January 6th was a mementos day in our household. It was the culmination of weeks of build-up, anticipation, and maybe just a little dread. This event had been long discussed and debated in regard to exact time it should take place, but finally on Saturday we decided the moment was right. It was time to make the transition. It was time for Marianna to sleep in her big girl bed.
I think Nathan and I both sensed the impending storm, and subconsciously we put it off, hoping that something would prevent our being able to go over to my parents and retrieve all of the furniture we purchased back in the summer from their attic. In the end, we didn’t end up moving everything over until late Saturday night, and by the time the crib was finally disassembled and the new bed was up in its place, it was 11:00 p.m. We tucked a very cheerful, and strangely wide-awake, Marianna into the bed. We kissed her goodnight, turned out the lights, shut the door, and let the battle of the wills commence.
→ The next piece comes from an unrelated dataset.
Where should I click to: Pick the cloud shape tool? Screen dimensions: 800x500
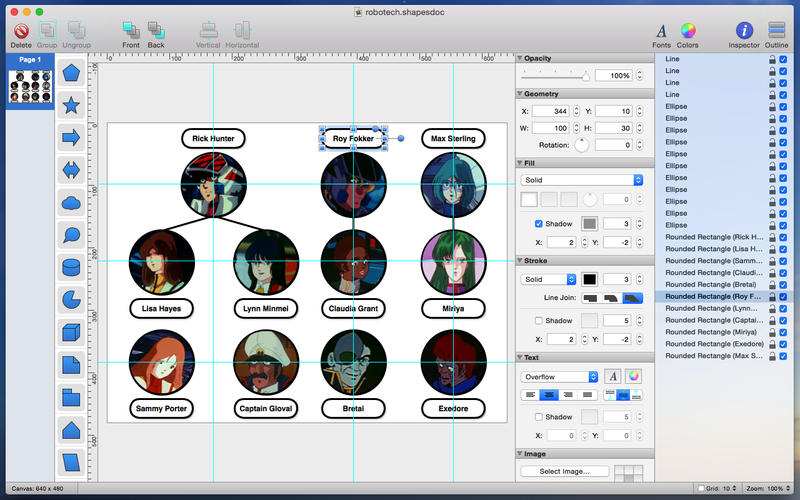(72, 202)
We eventually lost count of the number of times Marianna emerged from her room over the next hour, but I would guess she made somewhere in the neighborhood of 15 to 20 appearances. We held firm and won out in the end, but the battle took its toll on all involved. Honestly, I found that the hardest part of the entire ordeal was trying to keep a straight face in the midst of her numerous- and I might add extremely creative- attempts to avoid what we had told her she must do: remain in her room.
Since Saturday the battles have become progressively less lengthy, although we’ve had a naptime flare up or two that were certainly notable, but the entire experience has given me a lot to chew on. I’m beginning to think that God allows parents a special glimpse of His perspective in being our Heavenly Father. I know I’ve already seen on a small scale the magnitude of what God did for us by allowing Jesus to leave Heaven and come here to Earth. I think letting go of Poppy helped me to understand that as best as my mind can comprehend. As I've said before, having Poppy has changed my perspective and given me new lenses through which to see everything, including parenting. Because of this, I’m seeing in a new and fresh way how many aspects of raising my child can shed light on the way God sees us.
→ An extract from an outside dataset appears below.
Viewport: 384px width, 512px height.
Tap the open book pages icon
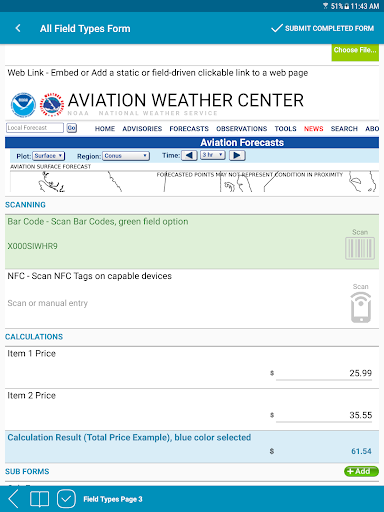tap(39, 499)
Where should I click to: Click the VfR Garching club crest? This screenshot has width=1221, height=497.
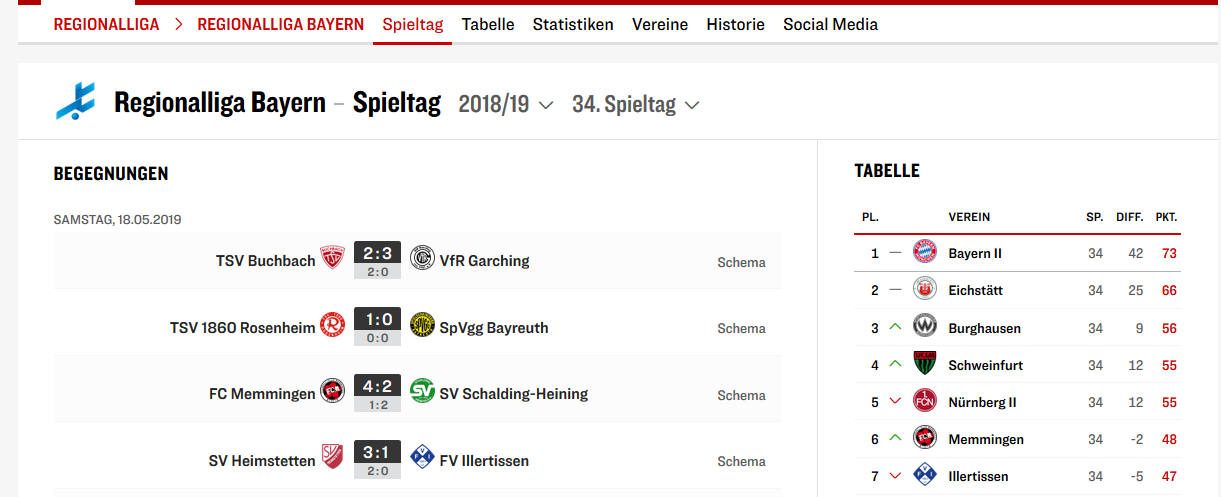click(422, 258)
What has stood out to me over the past few days is how clearly I can see myself and my relationship with God mirrored in Marianna’s antics. Maybe what stands out above all else is my stubbornness. When this first occurred to me, I bucked up against the thought, but the more I considered, the more I realized how accurate the picture really was. I may not be as openly defiant, but just as Marianna tells us by her actions exactly what she thinks about our plan for her, I subtly do the same to God when He tells me what His best is for me. Marianna has showed me that there are a number of ways to do this, and I’ll share just a few of my favorites.
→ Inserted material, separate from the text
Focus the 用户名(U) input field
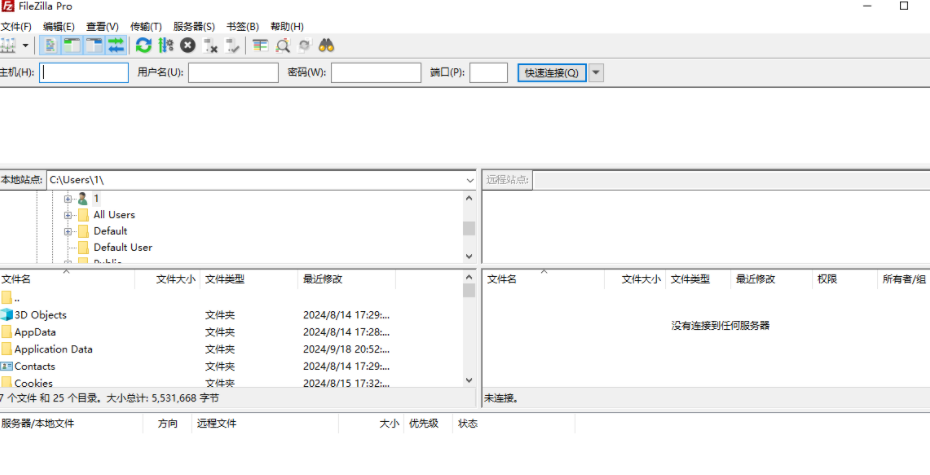The height and width of the screenshot is (475, 930). 233,73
1. Rationalization: Marianna has mastered this technique. My favorite example of this happened that first night. She tiptoed out of her room, shut the door with her finger to her lips, and told us that she had to leave her room because she had put her book to bed. I believe in her mind she had come up with an airtight case for avoiding bedtime: she could not stay in her room because she would obviously disturb her book by doing so! I think my excuses must sound just as silly to God, as I make arguments that are so sound and logical in my own head, but in the end are just attempts at avoiding what He has told me is best.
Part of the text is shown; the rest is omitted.